How to complete this task:
Count every line in the data below where "Open" occurs, then state that number and nothing more.

Provided data:
= = = =
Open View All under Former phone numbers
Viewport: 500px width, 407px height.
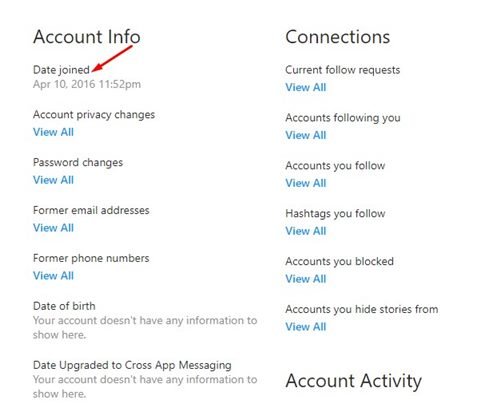(x=53, y=276)
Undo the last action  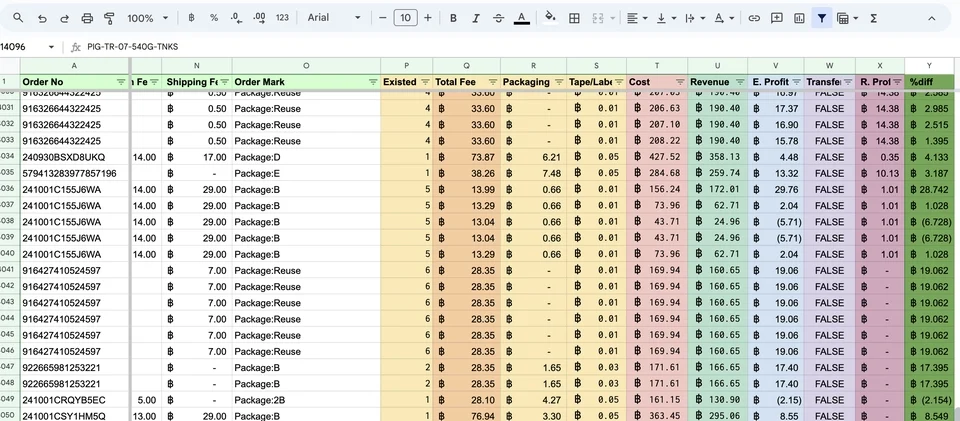click(42, 18)
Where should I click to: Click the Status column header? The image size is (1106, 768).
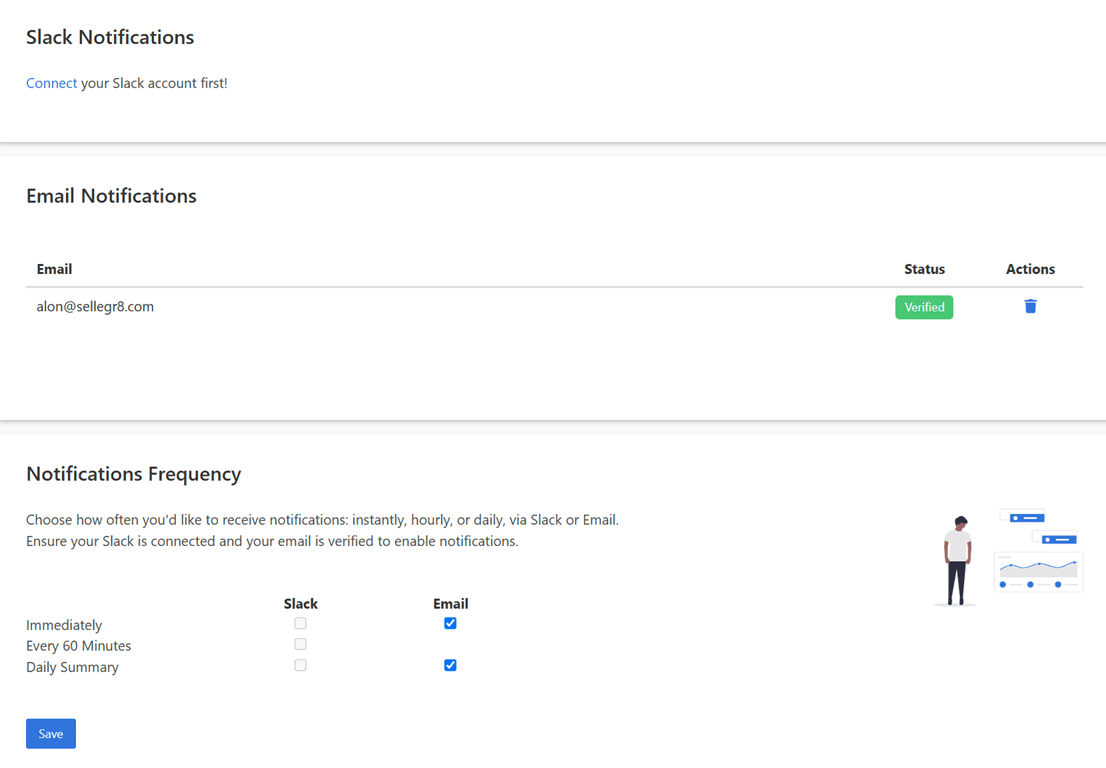pos(924,269)
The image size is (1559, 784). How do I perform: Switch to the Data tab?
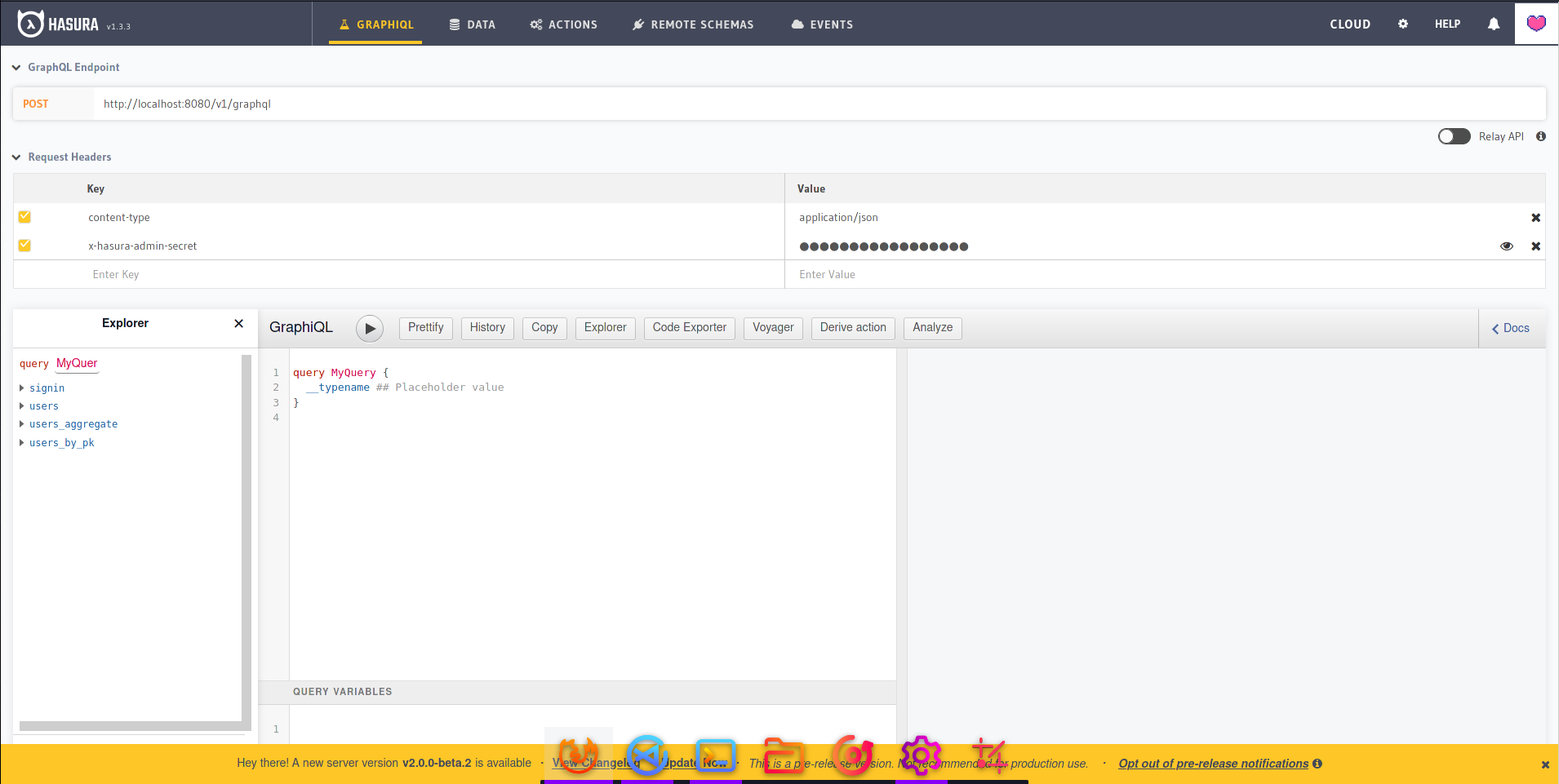pyautogui.click(x=472, y=24)
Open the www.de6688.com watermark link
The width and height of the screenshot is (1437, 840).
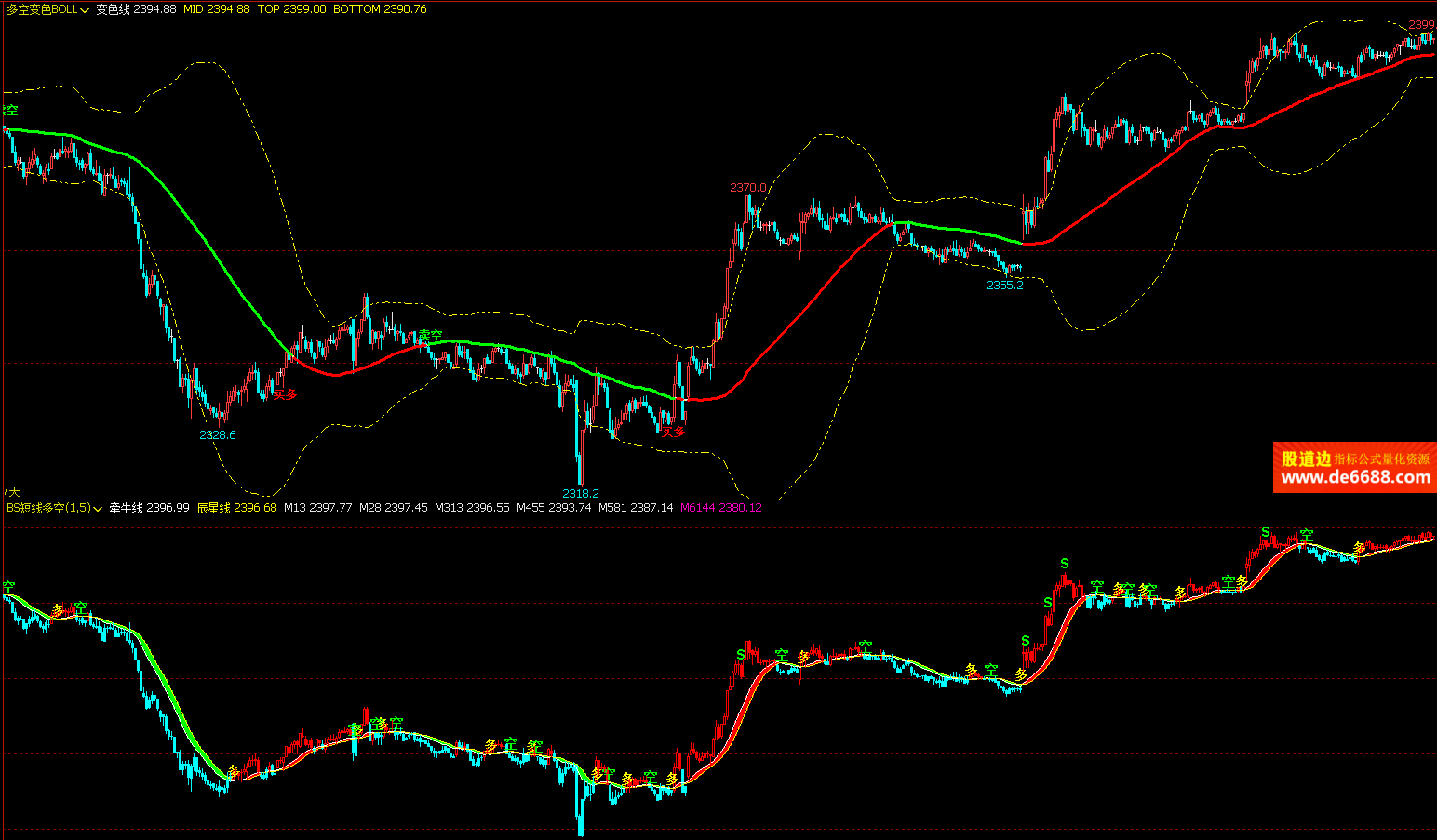click(x=1355, y=477)
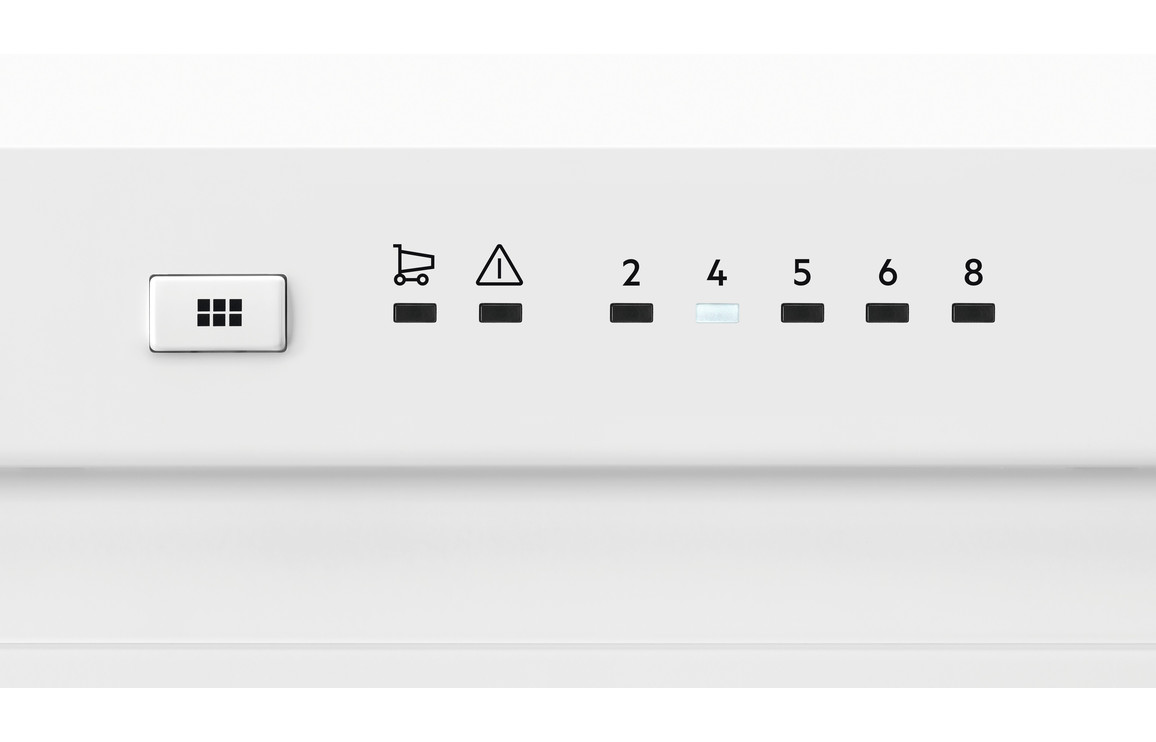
= = = =
Answer space:
2